**Required task**. Copy every one of the following lines verbatim, keeping their order, spelling and punctuation.

**Working data**.
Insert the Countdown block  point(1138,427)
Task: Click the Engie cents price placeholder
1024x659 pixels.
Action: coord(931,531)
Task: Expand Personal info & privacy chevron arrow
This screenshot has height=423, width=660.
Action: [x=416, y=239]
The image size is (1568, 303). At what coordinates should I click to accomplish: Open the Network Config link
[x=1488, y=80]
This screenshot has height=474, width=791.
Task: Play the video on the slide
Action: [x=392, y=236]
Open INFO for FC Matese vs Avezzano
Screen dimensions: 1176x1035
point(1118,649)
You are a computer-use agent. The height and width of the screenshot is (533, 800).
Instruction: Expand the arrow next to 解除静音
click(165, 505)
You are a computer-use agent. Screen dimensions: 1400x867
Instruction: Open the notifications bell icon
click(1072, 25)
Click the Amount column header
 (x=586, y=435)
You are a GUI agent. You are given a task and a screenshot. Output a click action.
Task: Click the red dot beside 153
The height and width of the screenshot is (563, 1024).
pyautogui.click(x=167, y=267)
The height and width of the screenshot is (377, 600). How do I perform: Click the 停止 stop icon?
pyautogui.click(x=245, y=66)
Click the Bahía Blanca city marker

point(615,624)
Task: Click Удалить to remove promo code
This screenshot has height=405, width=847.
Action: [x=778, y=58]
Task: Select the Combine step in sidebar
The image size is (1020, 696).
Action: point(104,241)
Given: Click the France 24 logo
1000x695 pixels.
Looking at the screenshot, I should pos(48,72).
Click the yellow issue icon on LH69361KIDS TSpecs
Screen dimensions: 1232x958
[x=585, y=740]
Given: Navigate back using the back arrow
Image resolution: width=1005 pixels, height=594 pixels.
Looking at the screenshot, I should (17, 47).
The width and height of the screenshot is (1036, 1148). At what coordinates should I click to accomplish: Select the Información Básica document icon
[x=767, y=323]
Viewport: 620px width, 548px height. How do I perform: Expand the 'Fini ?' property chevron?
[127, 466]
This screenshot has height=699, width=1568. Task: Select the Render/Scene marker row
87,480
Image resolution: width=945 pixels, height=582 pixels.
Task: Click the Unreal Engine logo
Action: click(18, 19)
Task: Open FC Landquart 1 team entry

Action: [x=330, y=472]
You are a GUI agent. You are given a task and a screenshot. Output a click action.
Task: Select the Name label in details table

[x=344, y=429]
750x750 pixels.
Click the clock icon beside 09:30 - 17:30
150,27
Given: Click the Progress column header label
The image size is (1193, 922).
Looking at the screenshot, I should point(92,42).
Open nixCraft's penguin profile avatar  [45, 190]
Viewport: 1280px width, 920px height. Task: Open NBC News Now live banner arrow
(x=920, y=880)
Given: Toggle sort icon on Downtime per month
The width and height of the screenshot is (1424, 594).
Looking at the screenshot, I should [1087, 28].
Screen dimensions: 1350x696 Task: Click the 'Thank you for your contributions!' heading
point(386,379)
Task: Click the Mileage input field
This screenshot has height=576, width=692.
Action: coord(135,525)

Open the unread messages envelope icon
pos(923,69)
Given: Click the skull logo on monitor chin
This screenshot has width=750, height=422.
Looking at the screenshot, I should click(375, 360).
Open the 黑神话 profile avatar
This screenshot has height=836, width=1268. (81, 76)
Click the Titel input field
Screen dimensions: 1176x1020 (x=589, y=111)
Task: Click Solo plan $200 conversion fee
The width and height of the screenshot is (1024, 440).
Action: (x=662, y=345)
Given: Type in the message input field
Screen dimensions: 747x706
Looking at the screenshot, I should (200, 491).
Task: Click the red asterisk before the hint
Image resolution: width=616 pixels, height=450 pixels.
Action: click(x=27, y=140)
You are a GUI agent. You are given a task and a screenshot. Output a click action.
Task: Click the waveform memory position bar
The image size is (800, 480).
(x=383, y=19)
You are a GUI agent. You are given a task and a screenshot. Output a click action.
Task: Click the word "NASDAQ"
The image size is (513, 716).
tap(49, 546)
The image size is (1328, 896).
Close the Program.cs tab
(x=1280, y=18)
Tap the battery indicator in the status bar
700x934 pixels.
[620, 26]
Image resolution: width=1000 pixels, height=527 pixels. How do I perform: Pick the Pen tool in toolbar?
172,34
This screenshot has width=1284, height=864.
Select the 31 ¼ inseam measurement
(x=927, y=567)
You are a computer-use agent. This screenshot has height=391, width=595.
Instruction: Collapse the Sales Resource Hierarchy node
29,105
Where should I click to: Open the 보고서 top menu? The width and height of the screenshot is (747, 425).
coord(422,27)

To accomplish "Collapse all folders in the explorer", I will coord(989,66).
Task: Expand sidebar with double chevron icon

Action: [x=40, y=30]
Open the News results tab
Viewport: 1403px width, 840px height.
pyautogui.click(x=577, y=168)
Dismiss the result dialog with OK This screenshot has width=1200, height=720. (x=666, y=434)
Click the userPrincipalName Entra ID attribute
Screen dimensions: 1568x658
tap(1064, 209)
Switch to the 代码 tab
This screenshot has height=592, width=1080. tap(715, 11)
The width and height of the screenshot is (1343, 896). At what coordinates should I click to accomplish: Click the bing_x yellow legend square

**Worked solution**.
Insert the Countdown block  point(1138,427)
Task: Click the Engie cents price placeholder
1024x659 pixels.
Action: coord(931,531)
Task: Expand Personal info & privacy chevron arrow
This screenshot has height=423, width=660.
Action: [x=416, y=239]
The image size is (1568, 303). At what coordinates should I click to accomplish: Open the Network Config link
[x=1488, y=80]
This screenshot has height=474, width=791.
Task: Play the video on the slide
Action: [x=392, y=236]
Open INFO for FC Matese vs Avezzano
Screen dimensions: 1176x1035
point(1118,649)
You are a computer-use agent. The height and width of the screenshot is (533, 800).
Instruction: Expand the arrow next to 解除静音
click(165, 505)
You are a computer-use agent. Screen dimensions: 1400x867
Instruction: Open the notifications bell icon
click(1072, 25)
Click the Amount column header
 (x=586, y=435)
You are a GUI agent. You are given a task and a screenshot. Output a click action.
Task: Click the red dot beside 153
The height and width of the screenshot is (563, 1024).
pyautogui.click(x=167, y=267)
The height and width of the screenshot is (377, 600). How do I perform: Click the 停止 stop icon?
pyautogui.click(x=245, y=66)
Click the Bahía Blanca city marker

point(615,624)
Task: Click Удалить to remove promo code
This screenshot has height=405, width=847.
Action: [x=778, y=58]
Task: Select the Combine step in sidebar
The image size is (1020, 696).
Action: point(104,241)
Given: Click the France 24 logo
1000x695 pixels.
Looking at the screenshot, I should pos(48,72).
Click the yellow issue icon on LH69361KIDS TSpecs
Screen dimensions: 1232x958
[x=585, y=740]
Given: Navigate back using the back arrow
Image resolution: width=1005 pixels, height=594 pixels.
Looking at the screenshot, I should (17, 47).
The width and height of the screenshot is (1036, 1148). At what coordinates should I click to accomplish: Select the Información Básica document icon
[x=767, y=323]
Viewport: 620px width, 548px height. How do I perform: Expand the 'Fini ?' property chevron?
[127, 466]
This screenshot has height=699, width=1568. Task: Select the Render/Scene marker row
87,480
Image resolution: width=945 pixels, height=582 pixels.
Task: Click the Unreal Engine logo
Action: click(18, 19)
Task: Open FC Landquart 1 team entry

Action: [x=330, y=472]
You are a GUI agent. You are given a task and a screenshot. Output a click action.
Task: Select the Name label in details table

[x=344, y=429]
750x750 pixels.
Click the clock icon beside 09:30 - 17:30
150,27
Given: Click the Progress column header label
The image size is (1193, 922).
Looking at the screenshot, I should point(92,42).
Open nixCraft's penguin profile avatar  [45, 190]
Viewport: 1280px width, 920px height. Task: Open NBC News Now live banner arrow
(x=920, y=880)
Given: Toggle sort icon on Downtime per month
The width and height of the screenshot is (1424, 594).
Looking at the screenshot, I should [1087, 28].
Screen dimensions: 1350x696 Task: Click the 'Thank you for your contributions!' heading
point(386,379)
Task: Click the Mileage input field
This screenshot has height=576, width=692.
Action: coord(135,525)

Open the unread messages envelope icon
pos(923,69)
Given: Click the skull logo on monitor chin
This screenshot has width=750, height=422.
Looking at the screenshot, I should click(375, 360).
Open the 黑神话 profile avatar
This screenshot has height=836, width=1268. (81, 76)
Click the Titel input field
Screen dimensions: 1176x1020 (x=589, y=111)
Task: Click Solo plan $200 conversion fee
The width and height of the screenshot is (1024, 440).
Action: (x=662, y=345)
Given: Type in the message input field
Screen dimensions: 747x706
Looking at the screenshot, I should (200, 491).
Task: Click the red asterisk before the hint
Image resolution: width=616 pixels, height=450 pixels.
Action: click(x=27, y=140)
You are a GUI agent. You are given a task and a screenshot. Output a click action.
Task: Click the waveform memory position bar
The image size is (800, 480).
(x=383, y=19)
You are a GUI agent. You are given a task and a screenshot. Output a click action.
Task: Click the word "NASDAQ"
The image size is (513, 716).
tap(49, 546)
The image size is (1328, 896).
Close the Program.cs tab
(x=1280, y=18)
Tap the battery indicator in the status bar
700x934 pixels.
[620, 26]
Image resolution: width=1000 pixels, height=527 pixels. How do I perform: Pick the Pen tool in toolbar?
172,34
This screenshot has width=1284, height=864.
Select the 31 ¼ inseam measurement
(x=927, y=567)
You are a computer-use agent. This screenshot has height=391, width=595.
Instruction: Collapse the Sales Resource Hierarchy node
29,105
Where should I click to: Open the 보고서 top menu? The width and height of the screenshot is (747, 425).
coord(422,27)

To accomplish "Collapse all folders in the explorer", I will coord(989,66).
Task: Expand sidebar with double chevron icon

Action: [x=40, y=30]
Open the News results tab
Viewport: 1403px width, 840px height.
pyautogui.click(x=577, y=168)
Dismiss the result dialog with OK This screenshot has width=1200, height=720. (x=666, y=434)
Click the userPrincipalName Entra ID attribute
Screen dimensions: 1568x658
tap(1064, 209)
Switch to the 代码 tab
This screenshot has height=592, width=1080. tap(715, 11)
The width and height of the screenshot is (1343, 896). At what coordinates should I click to accomplish: Click the bing_x yellow legend square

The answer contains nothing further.